BlackRock's bottom line? The old-school stock-bond tango isn't cutting it anymore. Their investment chief for ETFs, Samara Cohen, suggests we need both the classic (gold) and the new kid on the block (Bitcoin) to weather what's coming. Just remember to keep your portfolio as nimble as a cat on a hot tin roof.

MARKETS AT A GLANCE

TOP NEWS

Money Bitcoin GIF by AmberApp

Gif by AmberApp on Giphy

Fed's hawkish stance ripples through global monetary policy

The Fed just crashed everyone's rate-cut party, sending shockwaves through global markets. With Powell hinting at just two cuts in 2025 (down from four), emerging markets are feeling the squeeze as their currencies tumble against a muscular dollar. While Europe plays it cool, Asia's central banks are dancing a delicate balance between supporting growth and defending their currencies.

Source: Bloomberg

Pop Mart rides global collectibles wave to become China's hottest stock

China's Pop Mart is having a moment, turning blind box toys into global gold. Their shares have rocketed 370% this year, outpacing giants like Disney. With fans like Blackpink's Lisa dropping serious cash and overseas sales surging 500%, their mystery-box collectibles are sparking shopping frenzies from Paris to New York. Not bad for $9.50 toys that resell for multiples.

======

> [TASK LIST]
**A.** Update the markets newsletter by writing out everything from "The Fed just" down to "resell for multiples.", with "blind box" changed to "surprise box".
**B.** Go on with the markets newsletter from its last sentence.

Saved entries
======

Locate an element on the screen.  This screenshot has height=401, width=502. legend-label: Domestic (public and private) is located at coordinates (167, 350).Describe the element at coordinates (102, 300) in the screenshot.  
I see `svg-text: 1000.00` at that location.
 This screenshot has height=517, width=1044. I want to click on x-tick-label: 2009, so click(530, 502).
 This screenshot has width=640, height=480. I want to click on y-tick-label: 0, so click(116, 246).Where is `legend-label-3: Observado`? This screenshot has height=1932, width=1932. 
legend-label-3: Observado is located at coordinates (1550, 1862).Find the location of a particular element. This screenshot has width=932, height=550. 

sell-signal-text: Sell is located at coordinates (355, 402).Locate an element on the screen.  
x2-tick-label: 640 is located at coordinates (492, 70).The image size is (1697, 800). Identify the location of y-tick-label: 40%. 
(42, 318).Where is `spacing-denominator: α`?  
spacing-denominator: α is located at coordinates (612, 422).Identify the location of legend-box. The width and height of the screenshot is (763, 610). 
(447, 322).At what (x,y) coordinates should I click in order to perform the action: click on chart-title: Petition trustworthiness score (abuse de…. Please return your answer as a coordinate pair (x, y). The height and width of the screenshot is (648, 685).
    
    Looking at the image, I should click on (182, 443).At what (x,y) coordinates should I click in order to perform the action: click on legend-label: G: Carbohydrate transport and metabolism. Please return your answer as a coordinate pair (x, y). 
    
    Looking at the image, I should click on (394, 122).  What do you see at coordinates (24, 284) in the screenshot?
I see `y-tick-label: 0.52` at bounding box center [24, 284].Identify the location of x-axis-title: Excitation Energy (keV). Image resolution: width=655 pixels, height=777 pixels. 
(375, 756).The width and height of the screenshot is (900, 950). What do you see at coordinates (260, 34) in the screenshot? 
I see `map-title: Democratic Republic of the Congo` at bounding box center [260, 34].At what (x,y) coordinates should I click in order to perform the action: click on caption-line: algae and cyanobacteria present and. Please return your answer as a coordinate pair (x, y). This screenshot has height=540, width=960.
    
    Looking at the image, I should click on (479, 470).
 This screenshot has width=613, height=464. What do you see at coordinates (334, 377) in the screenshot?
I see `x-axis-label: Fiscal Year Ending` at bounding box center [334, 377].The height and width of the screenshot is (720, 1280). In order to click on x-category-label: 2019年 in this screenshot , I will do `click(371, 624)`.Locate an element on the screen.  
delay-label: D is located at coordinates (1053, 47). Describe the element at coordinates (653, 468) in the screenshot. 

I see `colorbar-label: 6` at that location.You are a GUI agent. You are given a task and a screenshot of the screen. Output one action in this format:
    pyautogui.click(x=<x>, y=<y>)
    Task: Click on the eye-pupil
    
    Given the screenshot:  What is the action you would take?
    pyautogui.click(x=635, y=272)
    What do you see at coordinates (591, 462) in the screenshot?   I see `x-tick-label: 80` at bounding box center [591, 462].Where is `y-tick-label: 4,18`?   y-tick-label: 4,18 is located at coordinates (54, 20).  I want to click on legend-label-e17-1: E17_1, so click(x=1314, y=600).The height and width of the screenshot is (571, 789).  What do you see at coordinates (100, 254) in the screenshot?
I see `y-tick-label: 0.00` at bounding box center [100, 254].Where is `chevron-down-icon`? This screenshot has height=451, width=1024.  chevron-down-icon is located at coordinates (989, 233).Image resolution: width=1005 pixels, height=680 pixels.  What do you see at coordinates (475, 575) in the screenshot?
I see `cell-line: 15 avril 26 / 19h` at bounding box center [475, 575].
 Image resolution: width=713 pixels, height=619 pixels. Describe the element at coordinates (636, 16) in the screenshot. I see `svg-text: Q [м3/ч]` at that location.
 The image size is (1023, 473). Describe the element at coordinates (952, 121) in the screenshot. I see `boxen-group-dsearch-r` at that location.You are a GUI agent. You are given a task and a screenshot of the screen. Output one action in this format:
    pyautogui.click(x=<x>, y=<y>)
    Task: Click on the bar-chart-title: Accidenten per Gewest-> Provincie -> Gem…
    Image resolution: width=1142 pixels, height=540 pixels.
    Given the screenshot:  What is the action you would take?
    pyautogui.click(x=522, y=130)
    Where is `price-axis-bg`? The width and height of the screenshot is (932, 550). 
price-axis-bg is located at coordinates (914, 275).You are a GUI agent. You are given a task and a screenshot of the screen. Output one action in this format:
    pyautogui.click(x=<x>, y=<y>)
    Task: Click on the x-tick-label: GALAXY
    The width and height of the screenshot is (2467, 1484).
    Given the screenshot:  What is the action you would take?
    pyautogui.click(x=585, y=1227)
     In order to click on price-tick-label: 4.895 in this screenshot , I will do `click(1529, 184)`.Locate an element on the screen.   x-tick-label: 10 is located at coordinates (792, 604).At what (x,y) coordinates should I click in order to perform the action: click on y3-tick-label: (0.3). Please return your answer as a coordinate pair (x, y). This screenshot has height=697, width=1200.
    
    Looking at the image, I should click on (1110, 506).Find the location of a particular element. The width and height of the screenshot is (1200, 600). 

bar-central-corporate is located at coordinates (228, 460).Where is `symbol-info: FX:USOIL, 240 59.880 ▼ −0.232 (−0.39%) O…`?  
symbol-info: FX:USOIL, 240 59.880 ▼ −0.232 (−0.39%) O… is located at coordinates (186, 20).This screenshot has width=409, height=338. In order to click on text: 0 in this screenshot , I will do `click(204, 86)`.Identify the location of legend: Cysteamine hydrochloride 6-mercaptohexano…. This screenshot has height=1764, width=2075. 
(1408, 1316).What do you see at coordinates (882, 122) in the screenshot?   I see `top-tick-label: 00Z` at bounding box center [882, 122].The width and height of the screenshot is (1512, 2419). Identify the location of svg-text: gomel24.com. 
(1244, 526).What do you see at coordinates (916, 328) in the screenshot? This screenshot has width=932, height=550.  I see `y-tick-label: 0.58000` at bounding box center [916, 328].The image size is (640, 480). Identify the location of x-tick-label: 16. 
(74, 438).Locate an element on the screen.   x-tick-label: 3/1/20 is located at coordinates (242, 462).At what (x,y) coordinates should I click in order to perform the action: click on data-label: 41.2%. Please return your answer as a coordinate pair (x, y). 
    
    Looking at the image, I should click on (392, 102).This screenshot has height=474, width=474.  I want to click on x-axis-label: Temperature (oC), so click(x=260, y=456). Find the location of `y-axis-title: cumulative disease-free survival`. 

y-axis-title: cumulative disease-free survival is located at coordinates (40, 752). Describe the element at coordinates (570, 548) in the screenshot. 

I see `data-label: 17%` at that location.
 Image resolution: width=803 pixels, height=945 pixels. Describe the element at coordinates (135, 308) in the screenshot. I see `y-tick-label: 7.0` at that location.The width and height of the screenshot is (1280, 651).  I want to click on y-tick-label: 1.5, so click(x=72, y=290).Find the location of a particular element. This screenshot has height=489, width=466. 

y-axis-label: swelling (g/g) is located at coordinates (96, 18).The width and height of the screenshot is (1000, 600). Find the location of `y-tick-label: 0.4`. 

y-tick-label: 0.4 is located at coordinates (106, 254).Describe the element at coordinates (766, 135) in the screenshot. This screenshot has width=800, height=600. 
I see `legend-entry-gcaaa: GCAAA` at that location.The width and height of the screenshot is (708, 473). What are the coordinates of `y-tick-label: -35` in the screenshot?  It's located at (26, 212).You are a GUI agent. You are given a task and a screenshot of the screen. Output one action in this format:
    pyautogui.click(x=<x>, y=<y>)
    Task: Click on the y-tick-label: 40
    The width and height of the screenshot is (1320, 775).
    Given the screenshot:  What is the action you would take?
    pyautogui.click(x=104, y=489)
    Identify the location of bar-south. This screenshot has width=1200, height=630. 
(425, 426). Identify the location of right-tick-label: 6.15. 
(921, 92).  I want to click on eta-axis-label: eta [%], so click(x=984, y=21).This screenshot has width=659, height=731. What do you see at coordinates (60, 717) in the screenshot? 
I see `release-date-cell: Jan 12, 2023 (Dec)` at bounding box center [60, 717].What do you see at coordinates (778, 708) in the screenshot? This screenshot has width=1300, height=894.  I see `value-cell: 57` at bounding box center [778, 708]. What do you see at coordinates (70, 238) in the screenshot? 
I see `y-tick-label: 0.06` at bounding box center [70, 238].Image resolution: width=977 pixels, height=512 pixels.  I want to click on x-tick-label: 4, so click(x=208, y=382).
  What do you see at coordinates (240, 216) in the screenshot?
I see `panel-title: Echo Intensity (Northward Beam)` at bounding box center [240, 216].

======

> [RESPONSES FOR EACH TASK]
**A.**
The Fed just crashed everyone's rate-cut party, sending shockwaves through global markets. With Powell hinting at just two cuts in 2025 (down from four), emerging markets are feeling the squeeze as their currencies tumble against a muscular dollar. While Europe plays it cool, Asia's central banks are dancing a delicate balance between supporting growth and defending their currencies.

Source: Bloomberg

Pop Mart rides global collectibles wave to become China's hottest stock

China's Pop Mart is having a moment, turning surprise box toys into global gold. Their shares have rocketed 370% this year, outpacing giants like Disney. With fans like Blackpink's Lisa dropping serious cash and overseas sales surging 500%, their mystery-box collectibles are sparking shopping frenzies from Paris to New York. Not bad for $9.50 toys that resell for multiples.

**B.**
Source: Bloomberg

Europe braces for potential Russian gas disruption amid expiring Ukraine transit deal

Europe's gas traders are skipping New Year's champagne to monitor screens as the Russia-Ukraine gas transit deal expires December 31. With Russia providing 15% of Europe's gas imports and negotiations at a standstill, markets are jittery. While most banks expect flows to stop, some hope for a last-minute deal – especially after Trump takes office January 20.

CRYPTO

Source: CoinDesk

Crypto market tumbles further as Fed dampens rate-cut hopes

Bitcoin slipped below $96K while broader crypto markets took a nosedive, with the CoinDesk 20 Index plunging 10% after Powell's hawkish comments. Major altcoins got hammered even harder, with SOL nearly erasing its post-election gains. The selloff triggered $1.2B in liquidations, though some analysts view this as a "healthy pullback" after the recent record run.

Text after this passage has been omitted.